1. Göğüs şekli ve tipi

Muayenenin amacı, dış solunum parametrelerinin yanı sıra göğsün statik ve dinamik özelliklerini belirlemektir. Bunu yapmak için göğsün şeklini belirleyin (doğru veya yanlış); göğüs tipi (normostenik, hiperstenik, astenik, amfizematöz, paralitik, raşitik, huni şeklinde, naviküler); göğsün her iki yarısının simetrisi; göğsün her iki yarısının solunum gezilerinin simetrisi; omurganın eğriliği (kifoz, lordoz, skolyoz, kifoskolyoz); IV kaburga seviyesinde göğsün solunum gezisi. Göğsün şekli doğru ve yanlış olabilir (akciğer hastalıkları, plevra ve ayrıca raşitizm, göğüs ve omurga travması, kemik tüberkülozu için).

Aşağıdaki göğüs türleri ayırt edilir:

    normostenik tip, normostenik fiziğe sahip kişilerde görülür.
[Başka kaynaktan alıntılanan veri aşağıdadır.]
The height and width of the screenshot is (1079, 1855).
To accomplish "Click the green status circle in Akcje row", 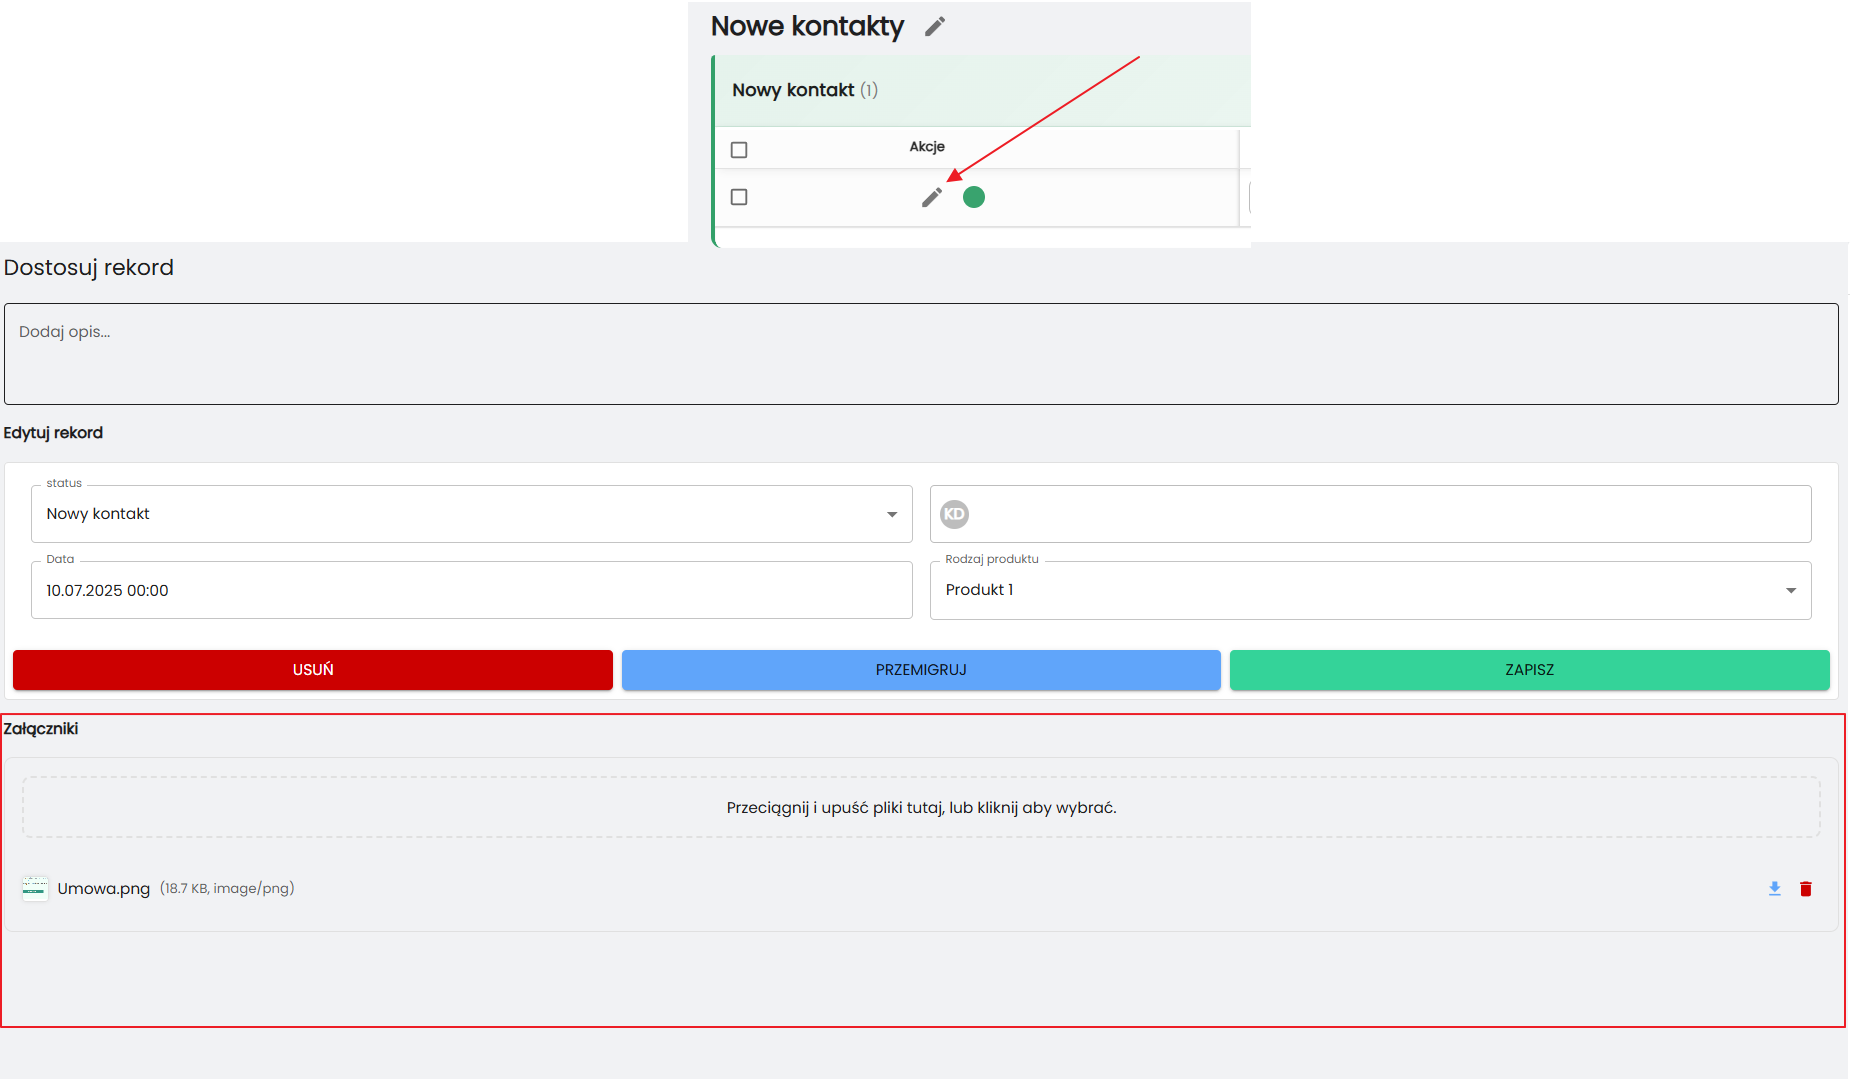I will pyautogui.click(x=973, y=197).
Göğsün ön-arka boyutları yanal boyutlarla doğru orandadır, supraklaviküler ve subklavyen fossalar orta derecede belirgindir, yan bölümlerdeki kaburgalar orta derecede eğiktir, kürek kemikleri göğse tam oturmaz, epigastrik açı dümdüz;

    astenik tip, astenik fiziğe sahip kişilerde görülür. Ön-arka ve yan boyutların azalması nedeniyle göğüs uzar, bazen düz, supraklaviküler ve subklavyen boşluklar çöker, yan kısımlardaki kaburgalar daha dikey bir pozisyon kazanır, kürek kemikleri göğsün gerisinde kalır, omuz kemerinin kasları zayıf gelişmiştir, X kaburgasının kenarı serbesttir ve palpasyonla kolayca belirlenir, epigastrik açı akuttur;

    hiperstenik tip, hiperstenik fiziği olan kişilerde görülür. Göğüs kısalır, ön-arka boyutlar yanal boyutlara yaklaşır, supraklaviküler çukurlar düzleştirilir, yan kısımlardaki kaburgalar yatay hale gelir, interkostal boşluklar daralır, kürek kemikleri göğse sıkıca oturur, epigastrik açı geniştir;

    ön-arka ve yan çapların boyutlarının birbirine yaklaştığı, bunun sonucunda göğüs şeklinin bir namluya (geniş ve kısa) benzediği amfizematöz (fıçı şeklinde) göğüs; kaburgalar yatay olarak yerleştirilmiştir, supraklaviküler ve subklavyen fossalar ayırt edilmez, kürek kemikleri göğse çok yakındır ve neredeyse konturlu değildir, epigastrik açı geniştir. Amfizem ile ve bronşiyal astım atağı sırasında gözlendi;

    felçli göğüs asteni andırır (uzatılmış ve düzleştirilmiş). Ön-arka boyutlar enine olanlardan çok daha küçüktür, klavikulalar keskin bir şekilde belirtilmiştir, supraklaviküler ve subklavyen boşluklar geri çekilir. Omuz bıçakları keskin bir şekilde göğsün gerisinde kalıyor, epigastrik açı keskin. Yetersiz beslenen kişilerde tüberküloz, kronik akciğer ve plevra hastalıkları, Marfan sendromlu hastalarda göğüs felci görülür;

    raşitik göğüs (omurgalı) - sternumun omurga şeklinde öne çıkması nedeniyle ön-arka boyutun keskin bir şekilde arttığı ve ayrıca kostal kıkırdakların kemiğe birleştiği yerde belirgin kalınlaşmaların olduğu sözde tavuk göğsü ("rakitik boncuklar");

    huni şeklindeki göğüs, sternumun alt üçte birinde ve ksifoid çıkıntıda huni şeklinde bir izlenime veya çöküntüye sahiptir. Göğsün bu şekli, ayakkabıcıların hala esnek olan sternumun ("ayakkabıcı göğsü") alt kısmına dayanan ayakkabının sürekli basıncı nedeniyle gözlenir;

    naviküler göğüs, sternumun orta ve üst kısımlarında (syringomyelia ile) naviküler dikdörtgen bir çöküntüye sahiptir. Ek olarak, solunum parametreleri değerlendirilir: hastanın nasıl nefes aldığı - burundan veya ağızdan; solunum tipi: göğüs (kostal), karın (diyafram veya karışık); solunum ritmi (ritmik veya aritmik); nefes alma derinliği (yüzeysel, orta derinlik, derin); solunum hızı (dakikadaki nefes sayısı).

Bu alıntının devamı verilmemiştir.